まぁ新ライダー顔見せなんてその程度でいいのでしょうけど、それだとあまりにも不可解なので、なんとかしてストーリー的辻褄合わせを考えてみると、ラストで「未来は不安定」だと言っていたベルトさんの言葉を拡大解釈して、ゴーストが登場したあのとき、非常に未来・・・というか世界が不安定になっていて、「ゴースト世界」とつながってしまうような、タイムロードならぬディメンションロードみたいなものができる可能性があったのかもしれません。未来が不安定な状態だったがゆえに、ゴーストが出てきたあの瞬間は、もはやディケイド次元といっても過言ではないくらい、世界が「可能性」で満ちていた、というのはどうでしょう。多少メタ的なことすら起こりえるという意味での「可能性」ですが(笑)。
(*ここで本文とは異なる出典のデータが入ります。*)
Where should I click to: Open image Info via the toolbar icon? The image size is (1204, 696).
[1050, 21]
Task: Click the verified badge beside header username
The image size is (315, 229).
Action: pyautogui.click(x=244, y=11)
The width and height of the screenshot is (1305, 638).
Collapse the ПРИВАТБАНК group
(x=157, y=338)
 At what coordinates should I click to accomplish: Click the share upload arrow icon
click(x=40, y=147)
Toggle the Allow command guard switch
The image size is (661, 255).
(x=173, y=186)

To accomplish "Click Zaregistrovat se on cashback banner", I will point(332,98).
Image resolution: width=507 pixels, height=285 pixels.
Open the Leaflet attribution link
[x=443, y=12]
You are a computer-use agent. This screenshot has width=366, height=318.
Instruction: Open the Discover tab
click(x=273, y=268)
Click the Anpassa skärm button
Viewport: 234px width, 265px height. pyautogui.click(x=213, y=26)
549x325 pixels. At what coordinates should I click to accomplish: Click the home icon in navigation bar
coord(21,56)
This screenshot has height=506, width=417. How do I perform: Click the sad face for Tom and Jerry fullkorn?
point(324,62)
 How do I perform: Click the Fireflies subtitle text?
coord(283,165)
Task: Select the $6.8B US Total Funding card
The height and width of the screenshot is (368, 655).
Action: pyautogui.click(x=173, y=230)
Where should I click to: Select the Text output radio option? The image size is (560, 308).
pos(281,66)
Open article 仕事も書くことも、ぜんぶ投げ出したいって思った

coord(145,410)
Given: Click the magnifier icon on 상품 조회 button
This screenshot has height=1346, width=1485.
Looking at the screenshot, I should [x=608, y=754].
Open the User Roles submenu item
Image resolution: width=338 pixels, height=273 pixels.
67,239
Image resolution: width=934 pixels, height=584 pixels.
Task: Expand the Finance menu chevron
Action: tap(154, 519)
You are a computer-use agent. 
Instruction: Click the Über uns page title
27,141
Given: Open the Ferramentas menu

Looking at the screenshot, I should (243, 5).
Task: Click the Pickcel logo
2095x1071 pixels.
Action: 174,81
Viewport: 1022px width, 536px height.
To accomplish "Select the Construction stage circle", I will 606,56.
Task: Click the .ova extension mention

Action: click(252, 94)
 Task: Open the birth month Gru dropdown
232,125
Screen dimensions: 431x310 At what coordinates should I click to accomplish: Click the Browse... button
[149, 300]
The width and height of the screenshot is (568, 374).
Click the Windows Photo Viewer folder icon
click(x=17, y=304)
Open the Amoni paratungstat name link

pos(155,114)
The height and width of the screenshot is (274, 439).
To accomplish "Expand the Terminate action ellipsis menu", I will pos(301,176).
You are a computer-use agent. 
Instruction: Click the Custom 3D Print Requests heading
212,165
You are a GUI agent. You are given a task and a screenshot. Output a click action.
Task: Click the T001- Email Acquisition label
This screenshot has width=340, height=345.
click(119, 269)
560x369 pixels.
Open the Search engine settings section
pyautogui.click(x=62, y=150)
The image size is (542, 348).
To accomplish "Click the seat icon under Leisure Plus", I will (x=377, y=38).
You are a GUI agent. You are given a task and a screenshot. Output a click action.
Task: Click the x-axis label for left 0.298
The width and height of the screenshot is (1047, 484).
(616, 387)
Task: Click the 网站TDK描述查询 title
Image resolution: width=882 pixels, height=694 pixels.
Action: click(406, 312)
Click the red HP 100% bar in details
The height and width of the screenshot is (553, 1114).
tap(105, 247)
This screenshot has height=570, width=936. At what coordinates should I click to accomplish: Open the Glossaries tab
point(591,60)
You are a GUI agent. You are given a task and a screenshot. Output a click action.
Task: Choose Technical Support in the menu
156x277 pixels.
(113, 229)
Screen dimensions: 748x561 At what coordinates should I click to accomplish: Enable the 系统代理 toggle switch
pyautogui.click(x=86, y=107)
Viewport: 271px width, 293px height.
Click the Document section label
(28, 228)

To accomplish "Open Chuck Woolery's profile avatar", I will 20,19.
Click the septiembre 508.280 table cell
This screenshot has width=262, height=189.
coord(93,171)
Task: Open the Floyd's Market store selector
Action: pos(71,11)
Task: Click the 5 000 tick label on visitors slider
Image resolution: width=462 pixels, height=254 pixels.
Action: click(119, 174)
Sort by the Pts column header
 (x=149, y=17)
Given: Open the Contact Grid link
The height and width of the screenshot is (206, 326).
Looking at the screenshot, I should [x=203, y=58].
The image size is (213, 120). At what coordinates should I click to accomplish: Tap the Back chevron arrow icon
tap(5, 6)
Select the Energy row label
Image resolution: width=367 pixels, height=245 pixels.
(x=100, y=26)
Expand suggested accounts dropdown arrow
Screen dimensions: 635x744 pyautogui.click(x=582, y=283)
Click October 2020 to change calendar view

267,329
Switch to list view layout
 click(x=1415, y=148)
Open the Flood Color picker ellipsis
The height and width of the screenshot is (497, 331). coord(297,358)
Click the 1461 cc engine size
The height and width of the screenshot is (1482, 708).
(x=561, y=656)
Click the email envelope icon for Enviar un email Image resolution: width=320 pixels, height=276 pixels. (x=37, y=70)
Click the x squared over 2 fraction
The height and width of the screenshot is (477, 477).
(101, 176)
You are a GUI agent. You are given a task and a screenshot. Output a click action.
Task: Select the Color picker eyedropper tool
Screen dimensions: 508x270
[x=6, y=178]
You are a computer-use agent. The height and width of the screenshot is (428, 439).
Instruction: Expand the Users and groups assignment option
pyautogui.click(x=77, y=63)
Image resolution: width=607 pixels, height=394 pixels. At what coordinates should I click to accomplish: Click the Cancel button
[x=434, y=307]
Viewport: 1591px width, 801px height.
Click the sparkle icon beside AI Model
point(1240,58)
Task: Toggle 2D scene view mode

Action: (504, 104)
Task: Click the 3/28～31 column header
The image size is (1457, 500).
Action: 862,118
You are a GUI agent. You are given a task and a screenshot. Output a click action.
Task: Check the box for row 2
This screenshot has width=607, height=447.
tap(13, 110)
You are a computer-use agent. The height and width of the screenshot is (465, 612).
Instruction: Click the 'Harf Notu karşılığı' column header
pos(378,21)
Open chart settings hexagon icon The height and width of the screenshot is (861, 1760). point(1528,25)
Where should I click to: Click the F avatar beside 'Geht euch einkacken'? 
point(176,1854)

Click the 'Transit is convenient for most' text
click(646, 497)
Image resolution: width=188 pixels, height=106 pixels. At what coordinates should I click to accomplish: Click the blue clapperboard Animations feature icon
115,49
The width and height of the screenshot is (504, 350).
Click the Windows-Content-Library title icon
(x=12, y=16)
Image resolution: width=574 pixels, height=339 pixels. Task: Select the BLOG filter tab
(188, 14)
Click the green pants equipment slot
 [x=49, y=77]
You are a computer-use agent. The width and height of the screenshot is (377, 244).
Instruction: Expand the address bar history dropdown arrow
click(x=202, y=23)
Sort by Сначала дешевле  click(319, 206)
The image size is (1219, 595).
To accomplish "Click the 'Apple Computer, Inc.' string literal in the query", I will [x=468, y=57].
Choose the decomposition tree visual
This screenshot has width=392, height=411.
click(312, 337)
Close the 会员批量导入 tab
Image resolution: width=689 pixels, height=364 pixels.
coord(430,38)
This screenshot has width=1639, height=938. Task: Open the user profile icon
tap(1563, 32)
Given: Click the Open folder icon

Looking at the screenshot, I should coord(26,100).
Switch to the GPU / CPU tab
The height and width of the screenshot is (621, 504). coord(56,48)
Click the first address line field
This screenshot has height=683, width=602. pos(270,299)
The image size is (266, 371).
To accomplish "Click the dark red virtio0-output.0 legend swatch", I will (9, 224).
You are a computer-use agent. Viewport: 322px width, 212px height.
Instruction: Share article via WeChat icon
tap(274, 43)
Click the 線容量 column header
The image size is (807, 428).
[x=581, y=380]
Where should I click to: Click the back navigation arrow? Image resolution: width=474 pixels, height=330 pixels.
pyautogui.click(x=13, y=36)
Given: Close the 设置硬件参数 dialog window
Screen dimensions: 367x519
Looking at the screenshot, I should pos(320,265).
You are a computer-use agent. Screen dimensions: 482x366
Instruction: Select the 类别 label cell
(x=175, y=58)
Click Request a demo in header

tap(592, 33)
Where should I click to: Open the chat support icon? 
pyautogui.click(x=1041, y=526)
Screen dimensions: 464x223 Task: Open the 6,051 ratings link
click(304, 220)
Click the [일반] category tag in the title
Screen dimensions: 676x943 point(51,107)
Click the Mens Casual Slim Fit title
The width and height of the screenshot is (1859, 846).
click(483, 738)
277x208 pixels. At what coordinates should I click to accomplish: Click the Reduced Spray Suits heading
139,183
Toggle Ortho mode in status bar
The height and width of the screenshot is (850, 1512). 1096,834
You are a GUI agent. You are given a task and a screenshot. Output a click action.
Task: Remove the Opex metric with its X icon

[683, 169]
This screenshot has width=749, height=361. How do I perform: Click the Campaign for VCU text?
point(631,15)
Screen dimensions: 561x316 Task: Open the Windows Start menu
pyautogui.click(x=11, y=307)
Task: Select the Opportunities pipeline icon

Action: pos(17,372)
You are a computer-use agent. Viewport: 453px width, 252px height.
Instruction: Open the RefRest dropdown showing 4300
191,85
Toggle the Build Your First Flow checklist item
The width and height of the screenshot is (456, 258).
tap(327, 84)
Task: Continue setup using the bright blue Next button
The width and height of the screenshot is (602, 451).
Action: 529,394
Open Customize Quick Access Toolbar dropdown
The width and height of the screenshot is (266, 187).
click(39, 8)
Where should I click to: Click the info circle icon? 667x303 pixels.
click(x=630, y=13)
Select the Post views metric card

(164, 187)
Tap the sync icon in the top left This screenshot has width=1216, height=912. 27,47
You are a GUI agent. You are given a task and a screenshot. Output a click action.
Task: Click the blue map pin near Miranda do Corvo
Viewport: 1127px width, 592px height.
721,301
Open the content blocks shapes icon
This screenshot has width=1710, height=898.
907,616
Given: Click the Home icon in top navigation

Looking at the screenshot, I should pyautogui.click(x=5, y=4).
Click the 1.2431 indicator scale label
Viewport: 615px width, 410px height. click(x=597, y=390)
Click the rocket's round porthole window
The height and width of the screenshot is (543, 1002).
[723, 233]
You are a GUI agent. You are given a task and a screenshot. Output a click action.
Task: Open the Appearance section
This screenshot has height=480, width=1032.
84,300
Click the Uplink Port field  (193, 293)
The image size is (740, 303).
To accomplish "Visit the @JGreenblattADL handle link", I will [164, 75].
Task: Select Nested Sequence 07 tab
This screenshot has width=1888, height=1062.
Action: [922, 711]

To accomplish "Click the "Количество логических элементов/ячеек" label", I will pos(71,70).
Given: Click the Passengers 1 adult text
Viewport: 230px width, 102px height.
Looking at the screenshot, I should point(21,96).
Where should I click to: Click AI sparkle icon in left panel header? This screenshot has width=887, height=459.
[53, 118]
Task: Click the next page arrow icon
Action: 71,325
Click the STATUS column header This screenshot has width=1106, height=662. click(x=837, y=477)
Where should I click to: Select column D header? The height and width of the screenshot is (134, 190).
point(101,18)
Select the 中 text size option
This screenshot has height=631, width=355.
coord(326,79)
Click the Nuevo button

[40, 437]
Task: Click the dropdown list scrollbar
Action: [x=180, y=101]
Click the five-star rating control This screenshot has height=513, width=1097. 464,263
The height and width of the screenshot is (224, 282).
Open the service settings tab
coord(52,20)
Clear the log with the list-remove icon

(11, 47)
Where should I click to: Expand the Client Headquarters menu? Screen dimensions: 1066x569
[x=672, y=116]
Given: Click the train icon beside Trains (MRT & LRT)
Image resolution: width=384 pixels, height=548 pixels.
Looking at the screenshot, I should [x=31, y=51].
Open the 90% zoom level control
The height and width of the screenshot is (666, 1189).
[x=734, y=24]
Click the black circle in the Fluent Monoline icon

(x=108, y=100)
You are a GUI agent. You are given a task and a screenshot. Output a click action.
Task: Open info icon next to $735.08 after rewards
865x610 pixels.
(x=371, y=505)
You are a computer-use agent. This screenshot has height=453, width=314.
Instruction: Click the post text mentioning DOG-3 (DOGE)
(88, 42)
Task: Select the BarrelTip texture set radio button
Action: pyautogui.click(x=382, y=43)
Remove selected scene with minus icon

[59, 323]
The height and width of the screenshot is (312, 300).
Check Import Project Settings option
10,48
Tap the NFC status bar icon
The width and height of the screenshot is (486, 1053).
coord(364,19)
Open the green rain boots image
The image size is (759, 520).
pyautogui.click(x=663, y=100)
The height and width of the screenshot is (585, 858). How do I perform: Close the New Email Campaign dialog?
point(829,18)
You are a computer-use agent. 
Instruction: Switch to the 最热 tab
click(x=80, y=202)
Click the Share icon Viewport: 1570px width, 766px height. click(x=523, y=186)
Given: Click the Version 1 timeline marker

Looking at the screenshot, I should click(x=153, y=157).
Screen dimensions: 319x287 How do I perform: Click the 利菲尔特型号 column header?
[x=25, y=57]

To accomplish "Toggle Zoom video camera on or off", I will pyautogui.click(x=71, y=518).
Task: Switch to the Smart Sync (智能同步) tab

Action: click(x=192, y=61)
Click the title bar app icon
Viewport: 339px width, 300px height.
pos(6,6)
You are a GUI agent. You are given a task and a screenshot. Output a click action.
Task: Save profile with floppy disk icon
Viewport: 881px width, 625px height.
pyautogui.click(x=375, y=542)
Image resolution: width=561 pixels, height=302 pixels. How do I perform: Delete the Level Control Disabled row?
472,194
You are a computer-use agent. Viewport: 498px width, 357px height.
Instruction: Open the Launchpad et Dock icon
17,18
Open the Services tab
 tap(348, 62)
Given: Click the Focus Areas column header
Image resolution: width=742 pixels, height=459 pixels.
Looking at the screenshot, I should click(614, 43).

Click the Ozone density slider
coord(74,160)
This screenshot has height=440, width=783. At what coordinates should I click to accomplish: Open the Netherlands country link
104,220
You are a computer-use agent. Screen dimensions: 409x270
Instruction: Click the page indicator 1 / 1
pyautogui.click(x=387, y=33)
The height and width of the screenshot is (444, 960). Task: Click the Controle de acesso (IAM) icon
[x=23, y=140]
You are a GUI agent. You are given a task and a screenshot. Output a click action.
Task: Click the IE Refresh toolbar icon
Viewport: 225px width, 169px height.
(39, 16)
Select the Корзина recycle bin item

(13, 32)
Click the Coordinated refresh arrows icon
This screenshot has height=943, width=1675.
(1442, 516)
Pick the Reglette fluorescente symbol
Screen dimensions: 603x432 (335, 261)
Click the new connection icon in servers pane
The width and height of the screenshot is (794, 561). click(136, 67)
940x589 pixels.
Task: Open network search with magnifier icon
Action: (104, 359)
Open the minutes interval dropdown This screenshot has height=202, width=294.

さて、登場の経緯はこのように適当に解釈・納得しておくとして、肝心の活躍ですが、ベルト音声をひと通り流してくれて、必殺技の過程まで見せてくれました。音声は非常にやかましく、最初のセリフ等はあまり聞き取れませんでしたが、上記の「ダイカイガン!」や「オメガドライブ!」はよく聞こえました。やかましさはウィザードライバーを思い出しますが、おそらく声も同じ人なんじゃないかと思うようなセンスと声質の近さ。ウィザードのマントに対してゴーストのフード、両者とも重たい設定と、何やら類似した点は多く見受けられます。それが不安といえば不安なのですが・・・それと、フードというよりは、ゴースト的には「外套」とでも呼んだ方が雰囲気いいかもしれません。変身プロセスの絵コンテがどこかで公開(流出?)していましたが、それによると外套が飛んでくるようですし、見た人にもよりますが、わたしはまっさきにハリーポッターのディメンターを想像しましたね。アレも吸魂鬼というものの幽霊っぽい外見をしてましたし。

変身シーンは俳優さんが登場しないことからもテレビ本編に持ち越しとなりましたが、ブリッジのように上半身をのけぞって攻撃をかわしたり、ふわっと宙を浮いたり、いきなり背後からあやしい手つきで登場したりと、「幽霊っぽさ」を意識したアクションは斬新です。ウィザードのマーシャルアーツ同様、それがどれだけ続くかわかりませんが、酔拳っぽい動きをさせれば積極的なアクションも可能かもしれませんね。あとは戦闘コンテや演出の双肩に、「ゴーストらしさ」が出せるかどうかがかかっているかもしれません。従来の戦闘では、けっきょくいつものライダーになってしまいますからね。ホラー的演出を戦闘に練り込む技術が要求されるでしょう。

ニュートンへのフォームチェンジもしてくれましたが、青いフードはダウンみたいな素材になっていて、両手に丸い地球っぽいものをはめて、地動説あたりが重力能力(万有引力?)にアレンジされているのかもしれませんが、どちらかというと学者というよりボクサーっぽいデザインになっていました。偉人の名前を能力に変換し、その能力に合ったデザインが成されているのでしょう。最初はどういう原理かわかりにくい能力でしたが、赤と青のエフェクトで、なんとなく何をしているかわかりましたし、引き寄せられるトラックと吹っ飛ぶロイミュードのなす術がない感じが可哀想でした。やる気のなさそうなゴーストの動きもコミカルですが、そんな動きであれだけのことをやってのける、というところもニュートン能力の凄さが出ていましたね。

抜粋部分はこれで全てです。